Arbeit, Freunde, Partnerschaft: Es bricht alles weg – nur der Schmerz bleibt

Was indes alle eint, ist die Erfahrung, auch im privaten Umfeld auf Unverständnis zu treffen. Irgendwann erschöpfe sich das Mitgefühl für den dauerkranken Freund, Partner, Kollegen. „Der Freundeskreis bricht in der Regel auseinander, weil man an so vielen Dingen nicht mehr teilnehmen kann.“ Wenn man den ganzen Sommer lang jede Radtour abgesagt habe, werde man am Ende halt nicht mehr gefragt. „Und wenn die anderen Spaß haben wollen, möchte man nicht vom eigenen Leid erzählen. Da ist eine große Scham.“

Die Essener Selbsthilfegruppe chronische Schmerzen biete den Teilnehmern eine Möglichkeit zum Austausch, sagt die Vorsitzende Beate Schneider.
Die Essener Selbsthilfegruppe chronische Schmerzen biete den Teilnehmern eine Möglichkeit zum Austausch, sagt die Vorsitzende Beate Schneider. © FUNKE Foto Services | Dirk A. Friedrich

Auch für die Partnerschaft sei es belastend, wenn der eine alles machen müsse, weil der andere mit einfachsten Haushaltsaufgaben überfordert sei. „Es kann schon zu viel sein, einzukaufen oder die Spülmaschine auszuräumen.“ Bleibe vieles unerledigt, sorge das wiederum für Stress, der die Schmerzen verschlimmere. „Dann hadert man mit sich, merkt nicht, wie man in eine Abwärtsspirale gerät“, schildert Beate Schneider. „Viele werden darüber depressiv.“

Wer unter chronischen Schmerzen leide, dazu mit Erschöpfung, verringerter Merk- und Konzentrationsfähigkeit kämpfe und immer wieder ganz ausfalle, dürfe auch am Arbeitsplatz nicht auf Verständnis von Vorgesetzten und Kollegen rechnen. „Viele Betroffene können gar nicht mehr arbeiten.“ Mit einem Akutschmerz könne man umgehen, weil man Aussicht auf Heilung und Schmerzfreiheit habe. Anders bei Chronikern: „Es bricht alles weg, nur der Schmerz bleibt.“

Chronischer Schmerz: Austausch für Betroffene

Die Selbsthilfegruppe Chronische Schmerzen in Essen trifft sich an jedem zweiten Montag im Monat von 18 bis 20 Uhr.

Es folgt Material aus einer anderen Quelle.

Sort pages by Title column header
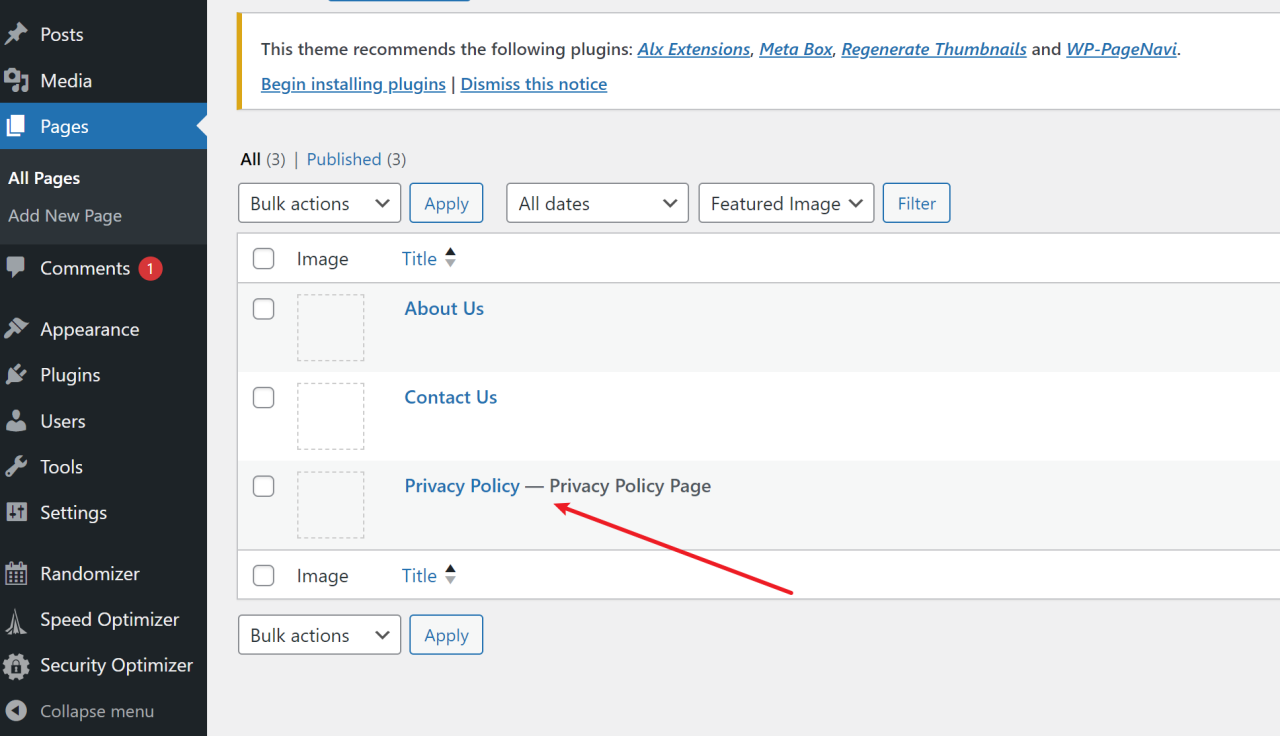Image resolution: width=1280 pixels, height=736 pixels. click(x=419, y=259)
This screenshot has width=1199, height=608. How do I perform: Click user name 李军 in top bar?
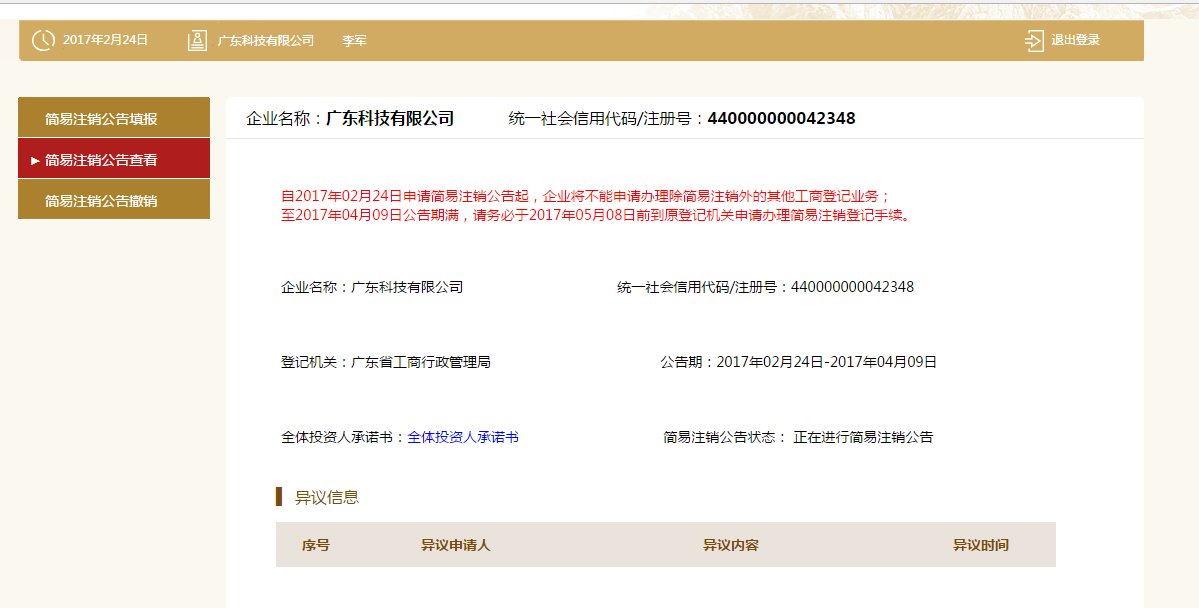click(354, 41)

Das nächste Treffen ist also am Montag, 10. Februar. Anmeldung und weitere Infos gibt es per Mail an: schmerzpatient-essen@online.de

Die Teilnehmer und Teilnehmerinnen tauschen sich über ihre Erfahrungen aus, verbessern so die Akzeptanz der Schmerzerkrankung und empfinden wieder mehr Lebensqualität. Zu den monatlichen Treffen gehört eine meditative Entspannungsübung.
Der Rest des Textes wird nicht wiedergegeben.